After that the windage adjustment was cranked 3 inches (12 clicks) to the left, and one shot fired. After that 24 clicks were made between shots, alternating between windage and elevation, resulting in single shots at each corner of a 6-inch square. After more than two dozen shots, four groups appeared at the corners of the target, measuring 1.13 inches, 0.41 inches, 0.87 inches and 1.38 inches, an average of 0.95 inches.
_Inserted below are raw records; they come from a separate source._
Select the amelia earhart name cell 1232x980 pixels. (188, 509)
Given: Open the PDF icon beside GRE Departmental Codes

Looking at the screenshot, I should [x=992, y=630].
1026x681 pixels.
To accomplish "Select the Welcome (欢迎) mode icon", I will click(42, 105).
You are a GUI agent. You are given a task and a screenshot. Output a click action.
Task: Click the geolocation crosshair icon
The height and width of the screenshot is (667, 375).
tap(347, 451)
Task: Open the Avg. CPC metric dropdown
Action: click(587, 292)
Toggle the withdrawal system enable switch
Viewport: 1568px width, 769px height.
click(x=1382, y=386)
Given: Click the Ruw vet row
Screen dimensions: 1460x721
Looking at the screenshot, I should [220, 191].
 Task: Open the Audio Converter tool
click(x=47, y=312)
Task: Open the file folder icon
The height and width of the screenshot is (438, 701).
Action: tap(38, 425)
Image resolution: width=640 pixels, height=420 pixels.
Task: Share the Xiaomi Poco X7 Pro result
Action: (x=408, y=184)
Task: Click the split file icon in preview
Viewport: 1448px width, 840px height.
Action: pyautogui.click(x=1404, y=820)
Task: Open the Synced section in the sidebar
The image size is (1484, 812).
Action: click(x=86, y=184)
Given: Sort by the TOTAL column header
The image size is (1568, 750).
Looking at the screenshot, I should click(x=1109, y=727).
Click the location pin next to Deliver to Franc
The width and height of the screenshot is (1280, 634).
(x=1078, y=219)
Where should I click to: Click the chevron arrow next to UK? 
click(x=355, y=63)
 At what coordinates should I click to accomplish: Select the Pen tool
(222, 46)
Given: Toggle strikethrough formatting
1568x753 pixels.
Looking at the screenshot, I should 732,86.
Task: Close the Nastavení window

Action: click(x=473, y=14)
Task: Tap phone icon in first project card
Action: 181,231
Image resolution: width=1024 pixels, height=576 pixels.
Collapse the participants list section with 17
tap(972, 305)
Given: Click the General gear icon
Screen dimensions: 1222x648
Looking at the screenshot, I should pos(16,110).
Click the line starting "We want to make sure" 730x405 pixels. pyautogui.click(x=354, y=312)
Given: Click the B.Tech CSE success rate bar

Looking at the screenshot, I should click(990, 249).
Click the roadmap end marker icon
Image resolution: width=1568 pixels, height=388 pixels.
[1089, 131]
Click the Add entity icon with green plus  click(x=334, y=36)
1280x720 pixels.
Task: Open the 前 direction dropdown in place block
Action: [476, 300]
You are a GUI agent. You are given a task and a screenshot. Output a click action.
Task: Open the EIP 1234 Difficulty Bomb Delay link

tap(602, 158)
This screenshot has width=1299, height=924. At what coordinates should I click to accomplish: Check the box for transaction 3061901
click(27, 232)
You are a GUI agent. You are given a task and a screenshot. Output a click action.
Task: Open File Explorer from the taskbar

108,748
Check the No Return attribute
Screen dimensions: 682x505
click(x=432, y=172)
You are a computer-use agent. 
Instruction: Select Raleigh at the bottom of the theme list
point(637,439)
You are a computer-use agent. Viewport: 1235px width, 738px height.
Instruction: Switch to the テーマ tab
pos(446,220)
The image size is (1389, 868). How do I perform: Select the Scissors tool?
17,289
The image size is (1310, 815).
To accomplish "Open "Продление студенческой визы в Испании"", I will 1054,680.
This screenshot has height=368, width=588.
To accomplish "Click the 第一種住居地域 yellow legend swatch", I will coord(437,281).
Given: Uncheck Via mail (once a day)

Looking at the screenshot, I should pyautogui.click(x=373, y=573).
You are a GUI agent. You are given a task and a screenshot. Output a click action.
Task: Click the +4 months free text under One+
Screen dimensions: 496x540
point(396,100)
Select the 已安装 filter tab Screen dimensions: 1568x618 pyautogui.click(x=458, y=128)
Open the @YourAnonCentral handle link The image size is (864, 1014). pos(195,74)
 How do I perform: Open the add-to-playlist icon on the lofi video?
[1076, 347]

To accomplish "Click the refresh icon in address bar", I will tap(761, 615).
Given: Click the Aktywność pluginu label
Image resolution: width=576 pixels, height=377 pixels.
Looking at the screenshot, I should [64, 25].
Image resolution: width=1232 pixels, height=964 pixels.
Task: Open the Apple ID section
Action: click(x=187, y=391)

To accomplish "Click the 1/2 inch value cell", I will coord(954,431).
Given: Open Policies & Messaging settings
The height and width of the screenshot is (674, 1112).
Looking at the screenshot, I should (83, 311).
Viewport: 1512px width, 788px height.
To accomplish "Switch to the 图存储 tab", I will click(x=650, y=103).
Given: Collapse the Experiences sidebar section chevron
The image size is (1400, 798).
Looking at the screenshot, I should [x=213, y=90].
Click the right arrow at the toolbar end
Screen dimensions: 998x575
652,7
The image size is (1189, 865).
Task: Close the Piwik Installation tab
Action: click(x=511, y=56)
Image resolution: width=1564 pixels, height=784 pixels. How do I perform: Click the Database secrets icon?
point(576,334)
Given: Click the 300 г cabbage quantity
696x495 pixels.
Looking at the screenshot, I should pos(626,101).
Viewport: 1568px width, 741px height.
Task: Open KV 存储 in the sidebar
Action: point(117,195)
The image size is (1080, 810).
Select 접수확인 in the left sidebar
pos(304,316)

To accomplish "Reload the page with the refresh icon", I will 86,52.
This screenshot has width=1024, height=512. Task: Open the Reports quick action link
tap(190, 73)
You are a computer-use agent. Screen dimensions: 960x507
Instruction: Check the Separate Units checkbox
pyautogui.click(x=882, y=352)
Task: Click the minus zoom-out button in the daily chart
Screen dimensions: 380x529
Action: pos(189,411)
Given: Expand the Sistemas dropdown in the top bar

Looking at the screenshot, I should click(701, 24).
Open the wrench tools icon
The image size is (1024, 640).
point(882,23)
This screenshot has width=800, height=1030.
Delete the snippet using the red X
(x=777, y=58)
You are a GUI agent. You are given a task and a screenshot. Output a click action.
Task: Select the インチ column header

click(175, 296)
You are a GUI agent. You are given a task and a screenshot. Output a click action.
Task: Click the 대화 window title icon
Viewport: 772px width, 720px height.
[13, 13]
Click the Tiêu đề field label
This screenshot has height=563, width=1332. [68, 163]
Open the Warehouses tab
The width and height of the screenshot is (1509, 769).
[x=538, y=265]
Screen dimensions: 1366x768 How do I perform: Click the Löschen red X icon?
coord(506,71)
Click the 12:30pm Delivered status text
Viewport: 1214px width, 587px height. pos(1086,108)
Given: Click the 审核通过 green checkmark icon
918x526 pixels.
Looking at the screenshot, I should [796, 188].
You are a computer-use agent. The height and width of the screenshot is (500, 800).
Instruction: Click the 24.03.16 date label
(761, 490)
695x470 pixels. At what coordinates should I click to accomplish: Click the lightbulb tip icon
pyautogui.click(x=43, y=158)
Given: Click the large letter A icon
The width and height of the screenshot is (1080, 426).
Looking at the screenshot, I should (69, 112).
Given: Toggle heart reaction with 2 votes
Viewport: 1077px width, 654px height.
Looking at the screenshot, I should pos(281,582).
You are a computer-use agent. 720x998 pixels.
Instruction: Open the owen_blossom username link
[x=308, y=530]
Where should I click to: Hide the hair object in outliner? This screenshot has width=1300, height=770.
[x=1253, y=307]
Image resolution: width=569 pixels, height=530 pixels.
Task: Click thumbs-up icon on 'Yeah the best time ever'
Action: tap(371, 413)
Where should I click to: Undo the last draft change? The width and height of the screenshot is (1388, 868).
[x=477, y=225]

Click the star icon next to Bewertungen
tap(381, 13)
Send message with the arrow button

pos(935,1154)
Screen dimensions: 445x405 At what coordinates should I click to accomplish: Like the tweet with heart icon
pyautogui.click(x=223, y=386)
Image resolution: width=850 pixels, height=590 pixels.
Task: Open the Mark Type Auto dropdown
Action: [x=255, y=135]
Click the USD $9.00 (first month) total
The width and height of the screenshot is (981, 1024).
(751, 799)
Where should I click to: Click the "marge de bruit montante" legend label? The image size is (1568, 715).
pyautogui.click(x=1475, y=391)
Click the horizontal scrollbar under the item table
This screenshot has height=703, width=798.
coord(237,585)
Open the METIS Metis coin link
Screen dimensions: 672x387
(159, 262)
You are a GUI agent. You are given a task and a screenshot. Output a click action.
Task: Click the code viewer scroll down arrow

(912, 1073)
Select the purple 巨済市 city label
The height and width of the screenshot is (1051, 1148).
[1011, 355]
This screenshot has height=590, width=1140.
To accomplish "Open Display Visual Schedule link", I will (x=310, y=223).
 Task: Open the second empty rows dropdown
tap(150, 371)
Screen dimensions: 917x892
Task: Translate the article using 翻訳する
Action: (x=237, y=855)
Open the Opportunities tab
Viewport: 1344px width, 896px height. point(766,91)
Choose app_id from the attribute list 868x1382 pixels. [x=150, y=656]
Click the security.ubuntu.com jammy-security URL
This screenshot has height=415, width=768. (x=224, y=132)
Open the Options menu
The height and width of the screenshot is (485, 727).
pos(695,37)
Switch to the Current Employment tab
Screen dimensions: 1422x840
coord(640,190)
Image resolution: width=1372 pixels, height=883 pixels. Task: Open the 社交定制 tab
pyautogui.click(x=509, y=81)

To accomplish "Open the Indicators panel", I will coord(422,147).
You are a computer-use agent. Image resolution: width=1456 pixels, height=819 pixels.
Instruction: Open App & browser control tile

Distances between the centers of the groups ranged from 5.75 inches to 6.5 inches, with an average of 6.06". When divided by 24 the result is 0.2525 inches, for all practical purposes equal to the advertised 0.25-inch clicks.
The optics test took place after dark, using a chart of 10 alternating black-and-white lines, starting with a 1" line at the top and gradually thinning to a 1/16" line at the bottom, illuminated with a 100-watt incandescent light bulb from 25 yards.
Scopes are rated by the smallest line visible when set to 6X. With hundreds of scopes tested over several years, so far none has tested better than an 8, the 3/16-inch line, and all of those cost more than $1,000. Most modern multi-coated scopes under $500 test around 6. After adjusting the focus, the Terra rated a solid 7, the same as all the Conquests tested over the years.
There wasn’t any of the “looking through a tunnel” effect seen on some scopes, and the eye relief (tested with the flashlight method) measured 3.7 inches at 3X, slightly exceeding the nominal specifications, but only 2.8 inches at 6X and 2.5 at 9X. This was the biggest difference between the Terra and the Conquests, since all the 3-9X Conquests we have tested exhibit eye relief of at least 3.5 inches anywhere in the magnification range.
The specifications indicate that the functional temperature is minus 13 to 122 degrees F. After placed in a chest freezer set to minus 10 overnight, and with the turret caps removed, the Terra was placed in 110 degrees F. water for two minutes. No bubbles appeared, and after the dunking there was only slight interior fogging, which dissipated within less than a minute. This is normal even in well-sealed scopes, since it’s impossible to keep all moisture out after they leave the factory.
With its new Terra riflescopes, Zeiss has made available to shooters optics that exhibit the performance the company is known for, but at a price most can afford.